***** Dataset excerpts

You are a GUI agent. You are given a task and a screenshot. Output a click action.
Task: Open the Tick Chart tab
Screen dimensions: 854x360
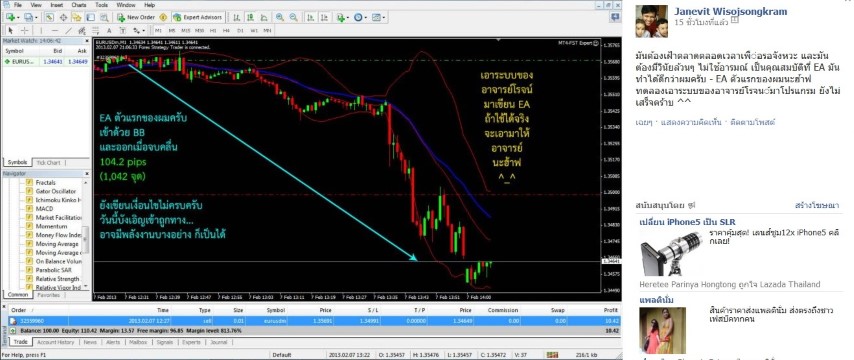48,162
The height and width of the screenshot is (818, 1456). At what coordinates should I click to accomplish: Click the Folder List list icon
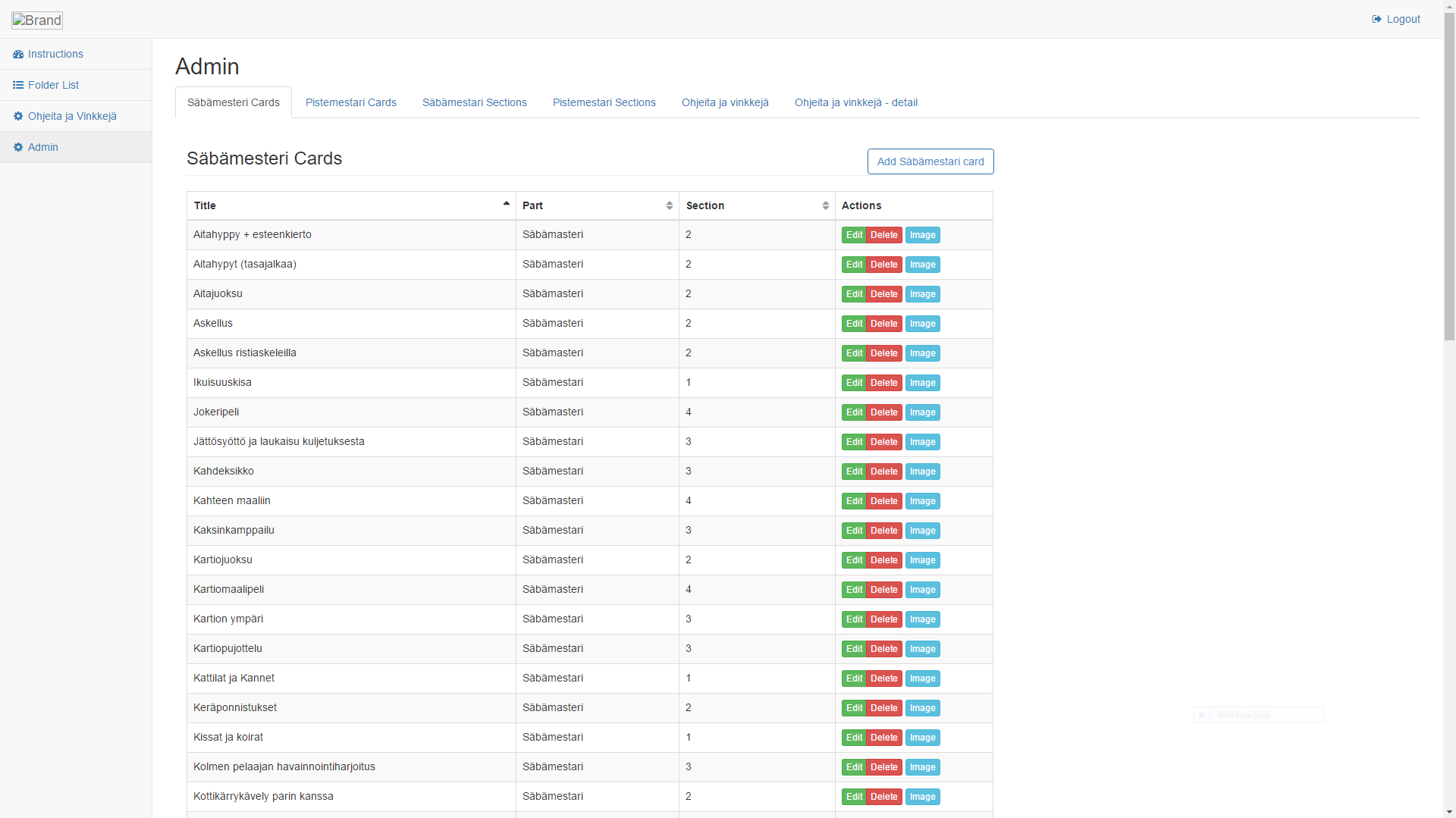(x=18, y=85)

**********

Only one thing is required here: an exact copy of the lines from the one bearing "The height and" through the final line above, both included, with pictures left out.

### Solution to this task
The height and width of the screenshot is (818, 1456). At what coordinates should I click to accomplish: Click the Folder List list icon
(x=18, y=85)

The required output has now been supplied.